>> Start ENTRIES

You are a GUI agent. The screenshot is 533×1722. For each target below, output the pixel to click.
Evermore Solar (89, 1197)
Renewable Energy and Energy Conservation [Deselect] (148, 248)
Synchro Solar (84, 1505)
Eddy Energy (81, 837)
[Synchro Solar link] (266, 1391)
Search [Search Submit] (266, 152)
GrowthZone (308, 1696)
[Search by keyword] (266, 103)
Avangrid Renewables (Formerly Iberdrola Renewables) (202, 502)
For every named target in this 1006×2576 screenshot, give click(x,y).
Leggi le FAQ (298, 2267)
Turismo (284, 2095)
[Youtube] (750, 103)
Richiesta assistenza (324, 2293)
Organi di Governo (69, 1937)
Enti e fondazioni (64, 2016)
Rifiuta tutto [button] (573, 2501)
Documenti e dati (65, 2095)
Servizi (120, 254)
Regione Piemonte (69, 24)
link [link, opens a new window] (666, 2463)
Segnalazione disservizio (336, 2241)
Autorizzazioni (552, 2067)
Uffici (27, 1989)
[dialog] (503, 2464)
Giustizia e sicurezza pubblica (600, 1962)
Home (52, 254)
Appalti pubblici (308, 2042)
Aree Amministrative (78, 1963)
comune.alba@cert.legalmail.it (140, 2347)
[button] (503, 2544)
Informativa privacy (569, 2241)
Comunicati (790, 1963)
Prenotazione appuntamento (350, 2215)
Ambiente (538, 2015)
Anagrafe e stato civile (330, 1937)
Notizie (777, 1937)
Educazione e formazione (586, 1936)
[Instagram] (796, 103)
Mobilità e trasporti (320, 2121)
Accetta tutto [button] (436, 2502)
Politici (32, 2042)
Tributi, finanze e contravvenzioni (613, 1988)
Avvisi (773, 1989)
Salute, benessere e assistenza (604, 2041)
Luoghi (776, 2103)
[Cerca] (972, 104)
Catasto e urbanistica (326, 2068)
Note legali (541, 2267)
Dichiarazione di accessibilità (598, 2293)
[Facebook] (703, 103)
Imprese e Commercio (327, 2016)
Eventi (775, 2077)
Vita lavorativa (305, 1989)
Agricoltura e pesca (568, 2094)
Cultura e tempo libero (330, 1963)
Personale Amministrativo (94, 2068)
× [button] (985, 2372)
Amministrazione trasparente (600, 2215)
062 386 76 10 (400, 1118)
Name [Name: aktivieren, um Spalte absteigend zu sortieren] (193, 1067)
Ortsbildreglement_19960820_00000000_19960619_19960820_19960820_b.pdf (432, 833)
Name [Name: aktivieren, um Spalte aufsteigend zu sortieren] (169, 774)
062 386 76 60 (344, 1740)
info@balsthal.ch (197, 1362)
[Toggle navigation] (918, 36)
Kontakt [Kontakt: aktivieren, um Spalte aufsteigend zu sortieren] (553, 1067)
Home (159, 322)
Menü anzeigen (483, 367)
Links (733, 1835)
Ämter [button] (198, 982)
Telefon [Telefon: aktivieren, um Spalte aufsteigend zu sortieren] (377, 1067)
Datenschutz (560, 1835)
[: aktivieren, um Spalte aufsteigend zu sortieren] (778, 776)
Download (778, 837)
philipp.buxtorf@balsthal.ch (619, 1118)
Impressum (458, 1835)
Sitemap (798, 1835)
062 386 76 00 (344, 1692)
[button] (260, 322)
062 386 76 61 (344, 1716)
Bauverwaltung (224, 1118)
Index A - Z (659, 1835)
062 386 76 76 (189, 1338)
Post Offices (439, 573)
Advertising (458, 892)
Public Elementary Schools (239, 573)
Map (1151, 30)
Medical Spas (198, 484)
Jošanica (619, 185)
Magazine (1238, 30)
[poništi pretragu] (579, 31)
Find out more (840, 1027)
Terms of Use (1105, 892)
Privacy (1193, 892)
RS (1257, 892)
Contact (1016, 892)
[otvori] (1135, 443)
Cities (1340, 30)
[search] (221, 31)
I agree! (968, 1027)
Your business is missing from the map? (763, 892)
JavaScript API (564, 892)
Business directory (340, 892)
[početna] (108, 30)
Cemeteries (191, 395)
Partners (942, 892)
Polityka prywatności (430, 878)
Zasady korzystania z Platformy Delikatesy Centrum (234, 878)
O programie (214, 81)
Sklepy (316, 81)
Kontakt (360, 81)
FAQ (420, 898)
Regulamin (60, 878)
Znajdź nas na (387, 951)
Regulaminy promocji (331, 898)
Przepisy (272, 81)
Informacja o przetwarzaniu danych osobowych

>> End ENTRIES

* [REQUIREMENTS]
Reproduce all of the items above verbatim, line by line and in their original order.

* [THE OUTPUT]
You are a GUI agent. The screenshot is 533×1722. For each target below, output the pixel to click.
Evermore Solar (89, 1197)
Renewable Energy and Energy Conservation [Deselect] (148, 248)
Synchro Solar (84, 1505)
Eddy Energy (81, 837)
[Synchro Solar link] (266, 1391)
Search [Search Submit] (266, 152)
GrowthZone (308, 1696)
[Search by keyword] (266, 103)
Avangrid Renewables (Formerly Iberdrola Renewables) (202, 502)
For every named target in this 1006×2576 screenshot, give click(x,y).
Leggi le FAQ (298, 2267)
Turismo (284, 2095)
[Youtube] (750, 103)
Richiesta assistenza (324, 2293)
Organi di Governo (69, 1937)
Enti e fondazioni (64, 2016)
Rifiuta tutto [button] (573, 2501)
Documenti e dati (65, 2095)
Servizi (120, 254)
Regione Piemonte (69, 24)
link [link, opens a new window] (666, 2463)
Segnalazione disservizio (336, 2241)
Autorizzazioni (552, 2067)
Uffici (27, 1989)
[dialog] (503, 2464)
Giustizia e sicurezza pubblica (600, 1962)
Home (52, 254)
Appalti pubblici (308, 2042)
Aree Amministrative (78, 1963)
comune.alba@cert.legalmail.it (140, 2347)
[button] (503, 2544)
Informativa privacy (569, 2241)
Comunicati (790, 1963)
Prenotazione appuntamento (350, 2215)
Ambiente (538, 2015)
Anagrafe e stato civile (330, 1937)
Notizie (777, 1937)
Educazione e formazione (586, 1936)
[Instagram] (796, 103)
Mobilità e trasporti (320, 2121)
Accetta tutto [button] (436, 2502)
Politici (32, 2042)
Tributi, finanze e contravvenzioni (613, 1988)
Avvisi (773, 1989)
Salute, benessere e assistenza (604, 2041)
Luoghi (776, 2103)
[Cerca] (972, 104)
Catasto e urbanistica (326, 2068)
Note legali (541, 2267)
Dichiarazione di accessibilità (598, 2293)
[Facebook] (703, 103)
Imprese e Commercio (327, 2016)
Eventi (775, 2077)
Vita lavorativa (305, 1989)
Agricoltura e pesca (568, 2094)
Cultura e tempo libero (330, 1963)
Personale Amministrativo (94, 2068)
× [button] (985, 2372)
Amministrazione trasparente (600, 2215)
062 386 76 10 (400, 1118)
Name [Name: aktivieren, um Spalte absteigend zu sortieren] (193, 1067)
Ortsbildreglement_19960820_00000000_19960619_19960820_19960820_b.pdf (432, 833)
Name [Name: aktivieren, um Spalte aufsteigend zu sortieren] (169, 774)
062 386 76 60 (344, 1740)
info@balsthal.ch (197, 1362)
[Toggle navigation] (918, 36)
Kontakt [Kontakt: aktivieren, um Spalte aufsteigend zu sortieren] (553, 1067)
Home (159, 322)
Menü anzeigen (483, 367)
Links (733, 1835)
Ämter [button] (198, 982)
Telefon [Telefon: aktivieren, um Spalte aufsteigend zu sortieren] (377, 1067)
Datenschutz (560, 1835)
[: aktivieren, um Spalte aufsteigend zu sortieren] (778, 776)
Download (778, 837)
philipp.buxtorf@balsthal.ch (619, 1118)
Impressum (458, 1835)
Sitemap (798, 1835)
062 386 76 00 (344, 1692)
[button] (260, 322)
062 386 76 61 (344, 1716)
Bauverwaltung (224, 1118)
Index A - Z (659, 1835)
062 386 76 76 (189, 1338)
Post Offices (439, 573)
Advertising (458, 892)
Public Elementary Schools (239, 573)
Map (1151, 30)
Medical Spas (198, 484)
Jošanica (619, 185)
Magazine (1238, 30)
[poništi pretragu] (579, 31)
Find out more (840, 1027)
Terms of Use (1105, 892)
Privacy (1193, 892)
RS (1257, 892)
Contact (1016, 892)
[otvori] (1135, 443)
Cities (1340, 30)
[search] (221, 31)
I agree! (968, 1027)
Your business is missing from the map? (763, 892)
JavaScript API (564, 892)
Business directory (340, 892)
[početna] (108, 30)
Cemeteries (191, 395)
Partners (942, 892)
Polityka prywatności (430, 878)
Zasady korzystania z Platformy Delikatesy Centrum (234, 878)
O programie (214, 81)
Sklepy (316, 81)
Kontakt (360, 81)
FAQ (420, 898)
Regulamin (60, 878)
Znajdź nas na (387, 951)
Regulaminy promocji (331, 898)
Przepisy (272, 81)
Informacja o przetwarzaniu danych osobowych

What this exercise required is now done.